Asked a real question, llama3.2 answers from the retrieved passages and grounds the code in them:

$ dotnet run -- docs-search "How do I enable pgvector in Marten and store an embedding on a document?"
10 relevant chunk(s); using the top 10. Asking llama3.2 ...

To enable pgvector in Marten and store an embedding on a document, you need to
follow these steps:

1. Add the Marten.PgVector NuGet package to your project.
2. Ensure your local PostgreSQL instance has the `vector` extension installed.
3. Call UsePgVector() when creating your DocumentStore.
4. Create a document type with a vector property:

    public class ProductWithVector
    {
        public Guid Id { get; set; }
        public float[]? Embedding { get; set; }   // stored in JSONB, cast to vector() at query time
    }

[... followed by the Sources list shown above ...]

The steps and the code are correct, drawn straight from the retrieved passages, and the Sources list above makes every page traceable. The “answer only from these excerpts” instruction is doing real work: with a small local model especially, grounding is what stops it from inventing a plausible-but-wrong API. One honest wrinkle: llama3.2 does not reliably honour the “cite by bracketed number” request inline, which is one more reason the Sources list earns its keep, and one more thing a sharper hosted model does better.

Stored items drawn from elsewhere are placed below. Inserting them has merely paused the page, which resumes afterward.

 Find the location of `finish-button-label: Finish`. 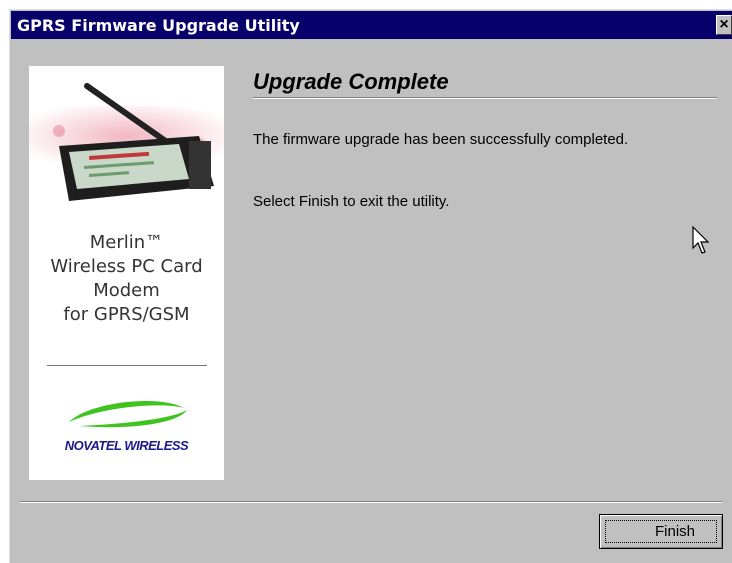

finish-button-label: Finish is located at coordinates (674, 532).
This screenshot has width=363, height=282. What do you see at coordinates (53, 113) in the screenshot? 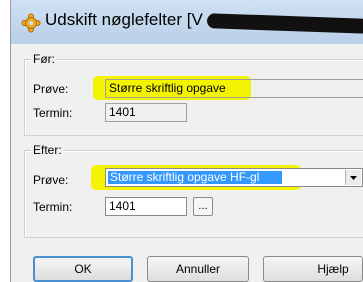
I see `before-term-label: Termin:` at bounding box center [53, 113].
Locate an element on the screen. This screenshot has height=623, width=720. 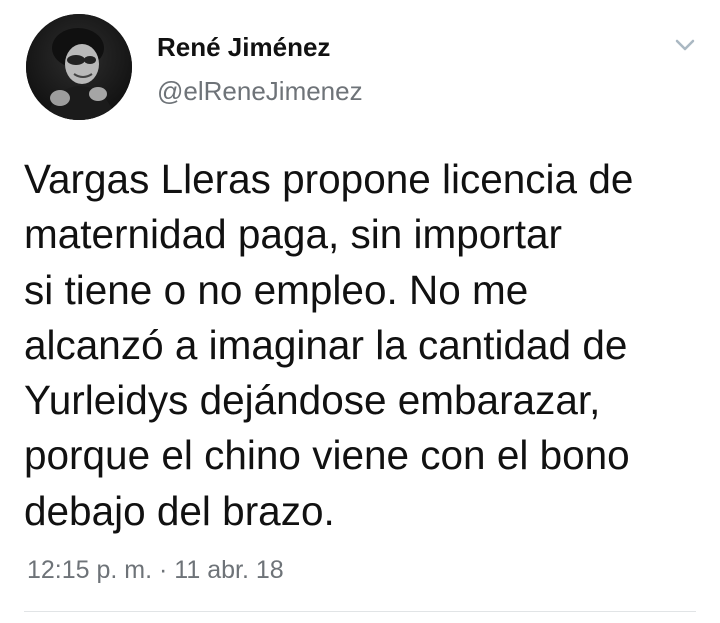
user-handle: @elReneJimenez is located at coordinates (260, 92).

What carries over for free

Because this is the same stack, everything Part 1 built applies without change:

• The HNSW index is the same ISchemaObject, pointed at mt_doc_docchunk. Marten creates and tracks it like any other schema object.
• Swapping to a hosted model is still a one-line change. For a real internal docs assistant this is where I would reach for a frontier model: doc Q&A rewards a model that synthesises across several retrieved sections and refuses cleanly when the docs do not cover something, which is exactly where small local models struggle.

A few things I would tune for production

• Chunk size and overlap are the biggest levers on quality. Too small and a code sample gets cut from its explanation; too large and retrieval goes mushy again. Measure on real questions.
• Embed the breadcrumb. Prefixing the title and heading to each chunk’s embedding text is cheap and noticeably improves retrieval on short, keyword-light passages.
• Re-ingest on doc changes. The chunk Id is {source}:{path}#{index}, so re-running ingestion upserts a page’s chunks in place. A docs site that ships often wants this wired to a build step.
• Mix in versioning if your docs are versioned: a Version field on DocChunk plus a filter keeps answers from blending two major versions.

Wrapping up

The jump from “search movie plots” to “answer questions from real documentation” turned out to be small: one new document type and a markdown chunker. Storage, embeddings, vector search, indexing, caching, and generation all came straight from Part 1. The lesson is that the hard, interesting part of docs RAG is not the database or the model, it is turning your source material into well-sized, well-labelled chunks. Postgres and Marten handle the rest.

The full project, including the docs loader, the vendored corpus/docs.zip, and the docs-ingest and docs-search commands, is on GitHub at mysticmind/marten-pgvector-rag. Point it at your own docs and you have a cited Q&A assistant over them in an afternoon.